What To Look For When Buying a Used Car
If you’re in the market for a used car, there are many things to consider such as the dealership, vehicle history report and the physical inspection of the car. Below, we explain some of the most important factors of buying a used car and things you should consider before purchasing.
Once you find a used car you’re interested in, it’s important to research the dealership you’ll be purchasing from. Looking at online reviews about the dealership and researching where they source their inventory (most are sourced from trade-ins) will allow you to see if they are a reputable dealer.
Used Car Inspection
A dealership doesn’t pick just any used car to place on their lot. Every used car must go through a multipoint inspection with a highly-trained technician rigorously testing it top to bottom, front to back, inside and out to ensure it’s safe, in proper condition and ready for the road.
- Visual: Inspect the tires, engine, lights, safety features, and condition of the vehicle’s exterior and interior.
- Mechanical: Perform a complete mechanical inspection that covers every aspect of the vehicle, inside and out.
- Road Test: Thorough road test to check the ease of the starting vehicle, performance and ride quality.
Vehicle History Report
Most dealerships provide a CARFAX vehicle history report on every car they sell.

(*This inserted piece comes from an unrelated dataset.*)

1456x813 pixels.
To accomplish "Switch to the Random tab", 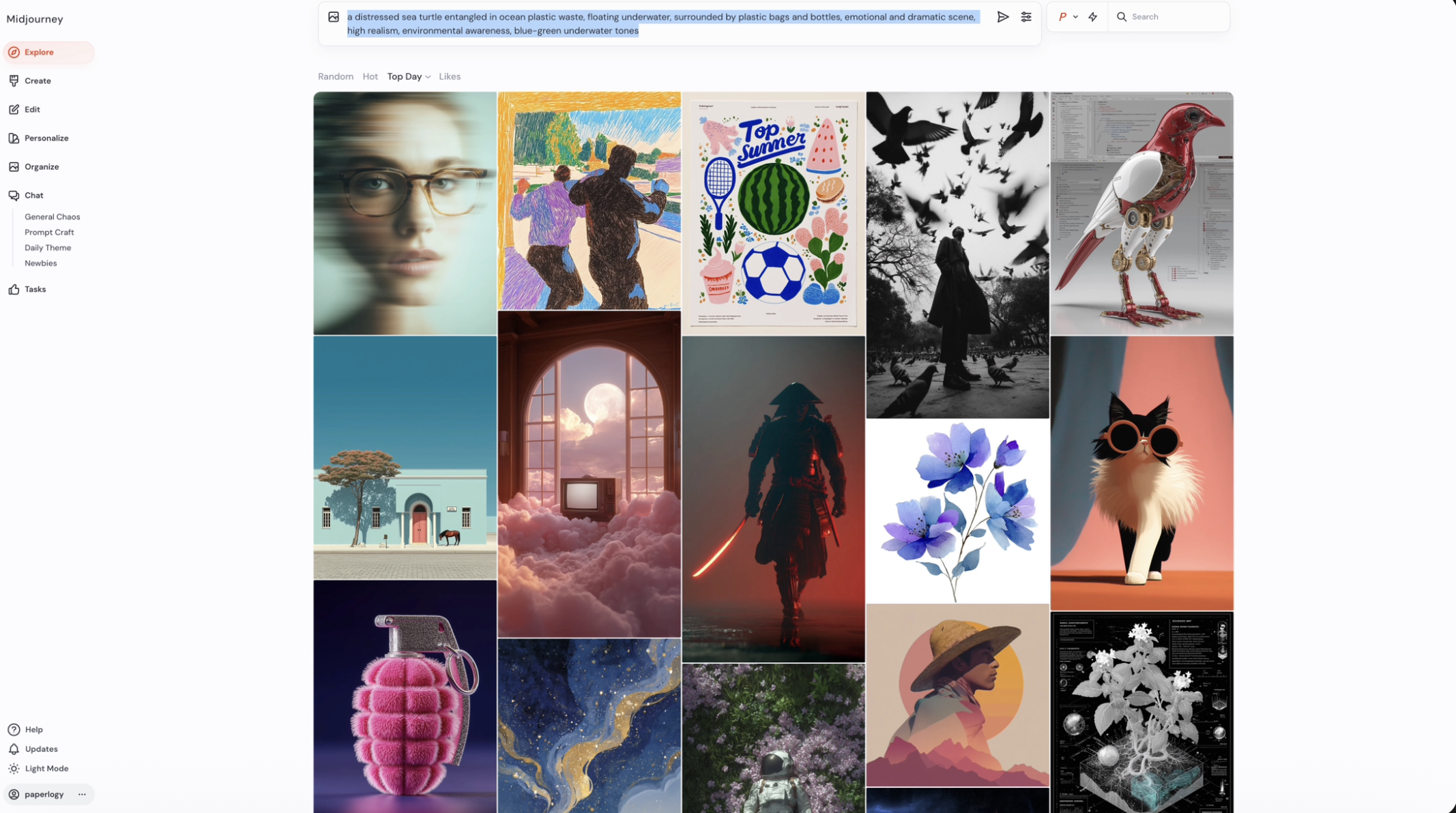I will (x=336, y=76).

This report includes vehicle registration, title information, odometer readings, accident history, service and repair information, accident indicators (airbag deployment) and frame/structural damage. Below, is a list of “red flags” and things that are often overlooked on a vehicle history report.

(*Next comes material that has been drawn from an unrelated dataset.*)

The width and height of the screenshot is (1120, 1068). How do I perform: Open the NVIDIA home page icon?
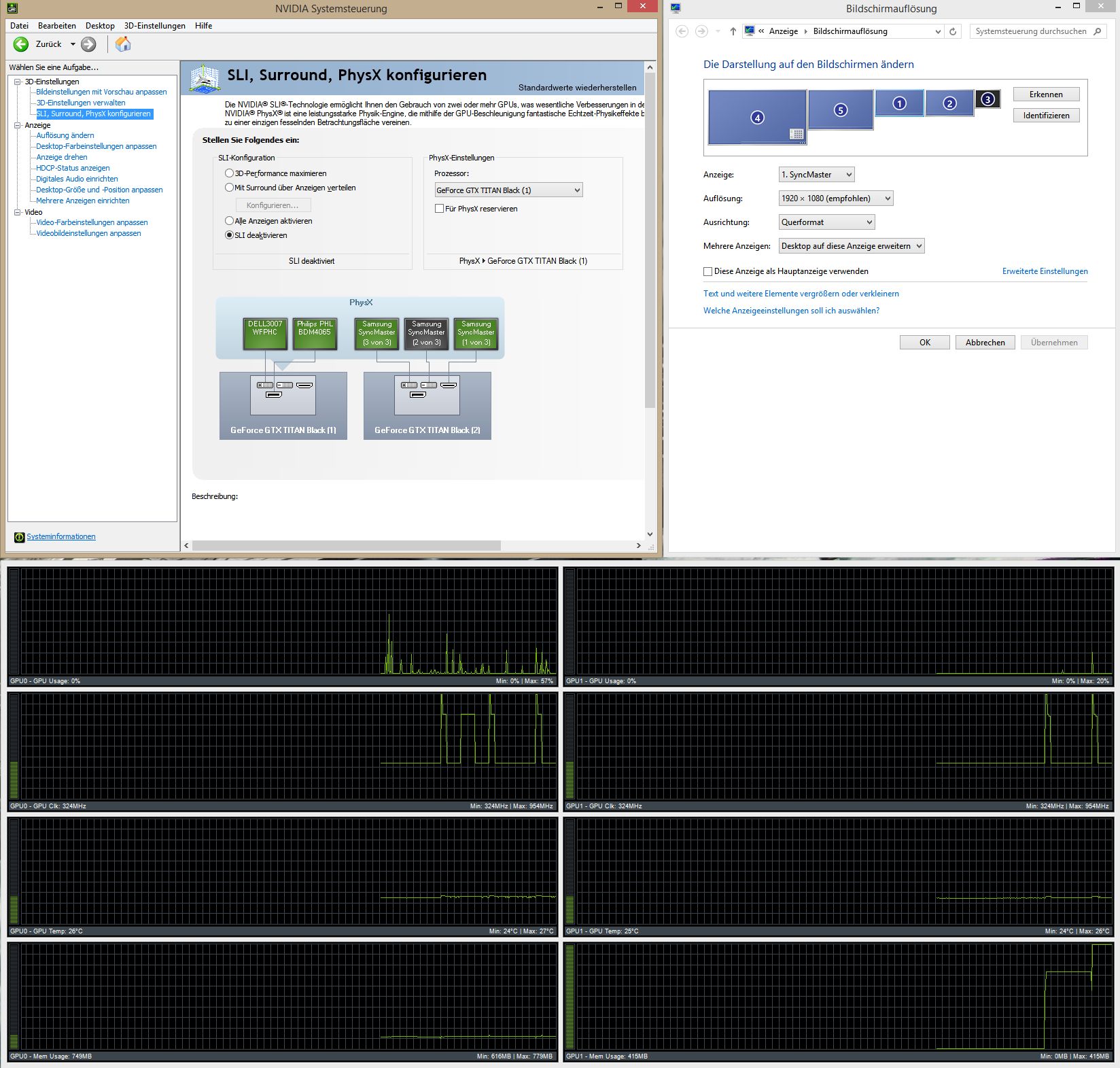pos(123,44)
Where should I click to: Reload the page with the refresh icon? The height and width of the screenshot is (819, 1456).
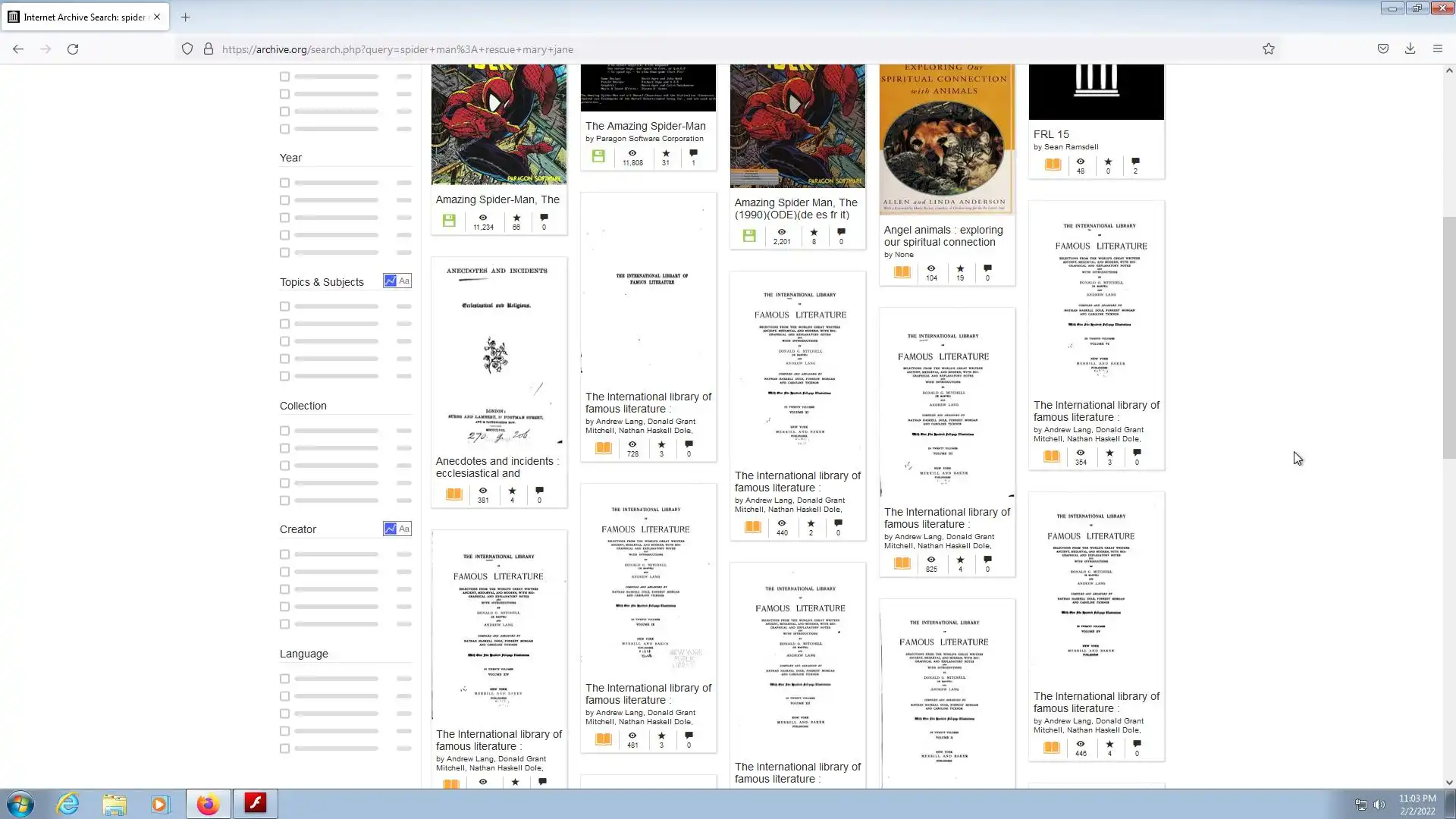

Frequent Ownership Changes
The bottom of the CARFAX report will state the owners of the vehicle. If you see there are multiple owners that bought and sold the car within a short span of time, it may mean the car has some type of challenging repair issue.
Passed Emissions Testing
In metropolitan areas, there’s often a significant portion of trade-ins that don’t pass an emissions test. Almost everywhere in the United States, it’s illegal to sell you a car that doesn’t have a current emissions record. So if you see multiple failed emissions tests or if the most recent test is well over a year, we recommend bringing it up to your dealer.

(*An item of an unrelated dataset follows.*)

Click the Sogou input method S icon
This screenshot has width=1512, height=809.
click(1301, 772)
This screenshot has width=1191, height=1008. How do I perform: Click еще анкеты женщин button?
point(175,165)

It’s common for most people to ignore where the used car has lived most of its life. Even if the car has a clean CARFAX history, you should consider the potential problem of rust. Does the car come from snow streets or a sandy beach? Sometimes CARFAX will even flag certain used cars registered in areas that experience severe flooding or hurricanes.
There are many benefits of purchasing a certified pre-owned vehicle. These certified pre-owned vehicles come with additional warranty coverage past the new vehicle limited warranty — sometimes up to 100,000 miles or unlimited mileage. Certified pre-owned warranty coverage is so extensive it often covers almost everything on your car other than maintenance, tires, wear items and accident damage. Coverage typically includes fuel system, engine, steering, cooling system, transmission, brakes, suspension, climate controls, electrical and radio and navigation.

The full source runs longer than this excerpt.